A new study connects evictions to the spread of the coronavirus. Evictions continued in huge numbers during the pandemic despite a patchwork of eviction protections at multiple layers of government.

New research quantifies grim public health effects of evictions during the pandamic. "[E]victions between the beginning of the pandemic and the CDC’s national eviction moratorium in September led to 433,700 excess COVID-19 cases and 10,700 additional deaths," reports Jeff Andrews, who is sharing the news of a study published this week, led by Kathryn Leifheit at the University of California, Los Angeles.
According to the research, the same households that are more likely to be infected, low-income Black and Latino households, are also more likely to be evicted. "After an eviction, people often bunk with family or friends (or, if they have no other options, go into the shelter system), and that creates more points of social contact, opening up the risk of disease transmission," explains Andrews.

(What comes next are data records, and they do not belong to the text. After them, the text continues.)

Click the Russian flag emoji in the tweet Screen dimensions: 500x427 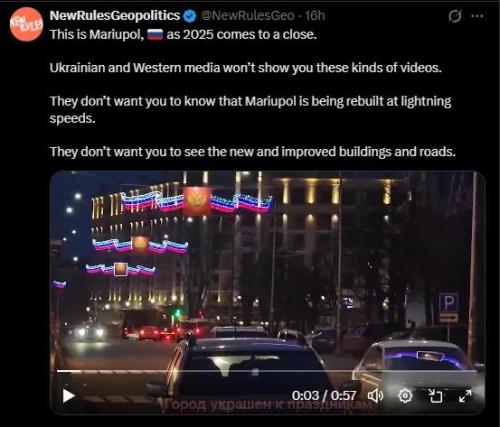[x=155, y=34]
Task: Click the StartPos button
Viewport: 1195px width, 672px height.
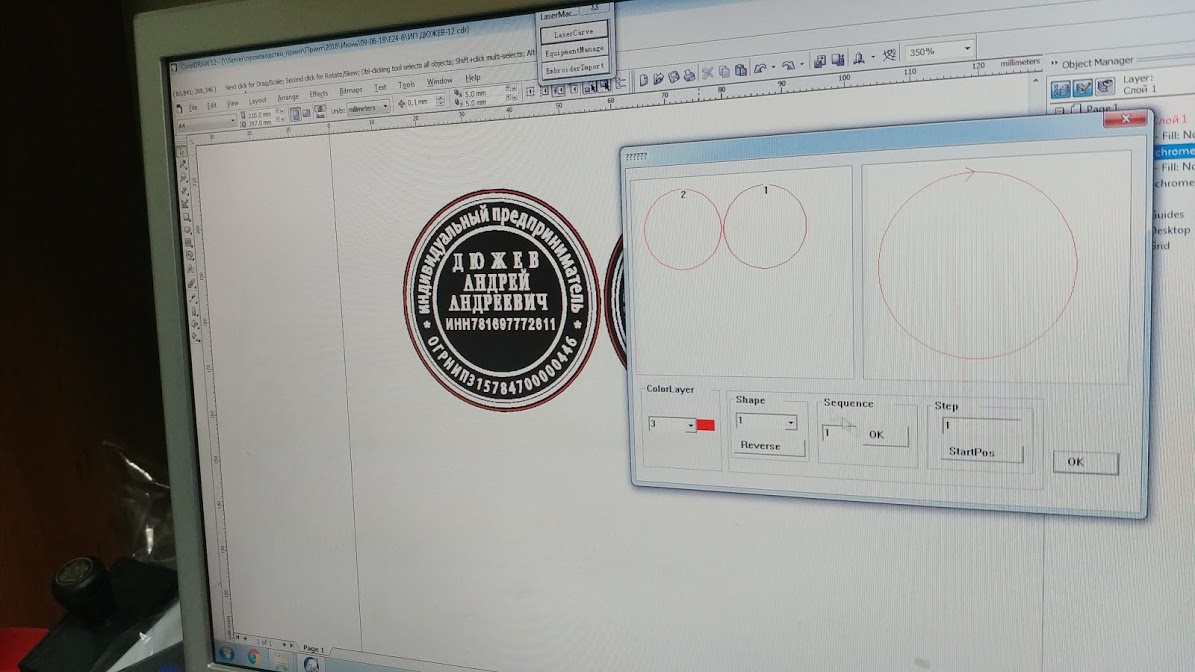Action: (980, 452)
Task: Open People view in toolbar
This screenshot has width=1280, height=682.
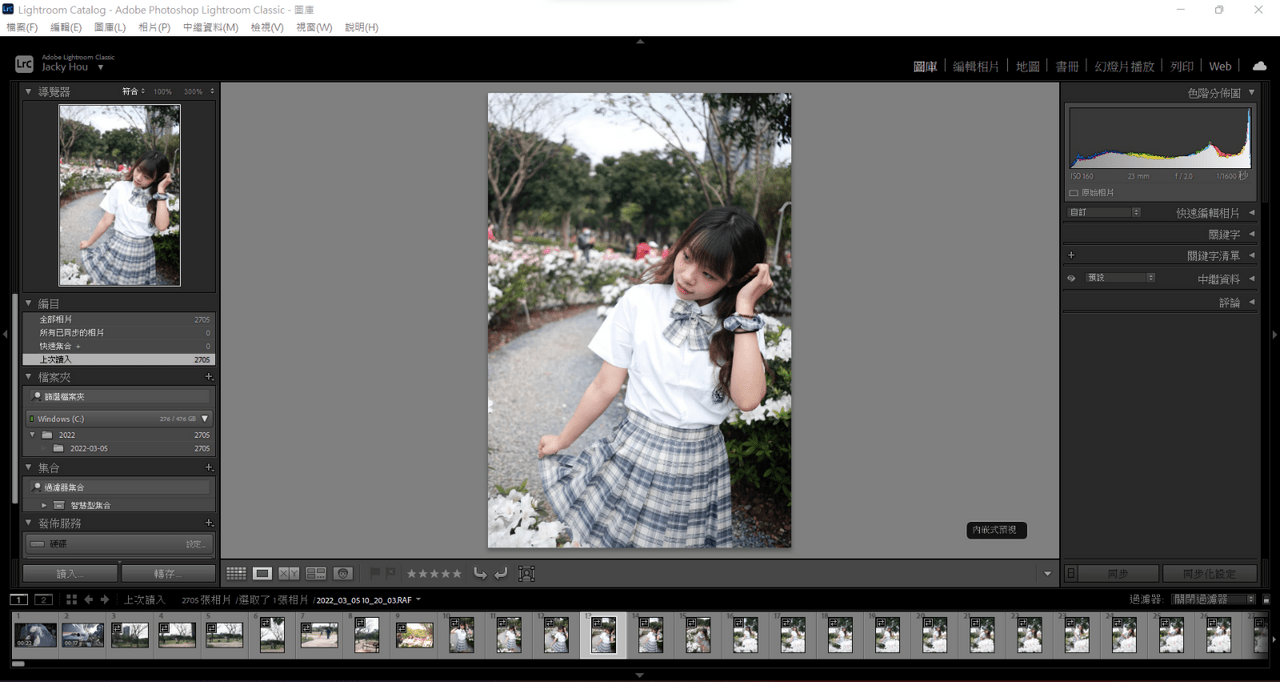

The news puts in stark terms the inadequacies of the eviction protections put in place by the CDC and many state and local governments around the country during the pandemic, as unemployment spiked as a result stay-at-home orders and other public health restrictions around the country.
For more insight into the findings of the study, Leifheit also sat down for an interview with Mary Louise Kelly at NPR. The discussion includes more detail on the patchwork of eviction protections implemented by federal, state, and local agencies during the pandemic, and how it came up short in protecting vulnerable populations from the economic and health ravages of the pandemic. Texas is singled out as a place where lifting an eviction order early in the pandemic led to a large number of infections.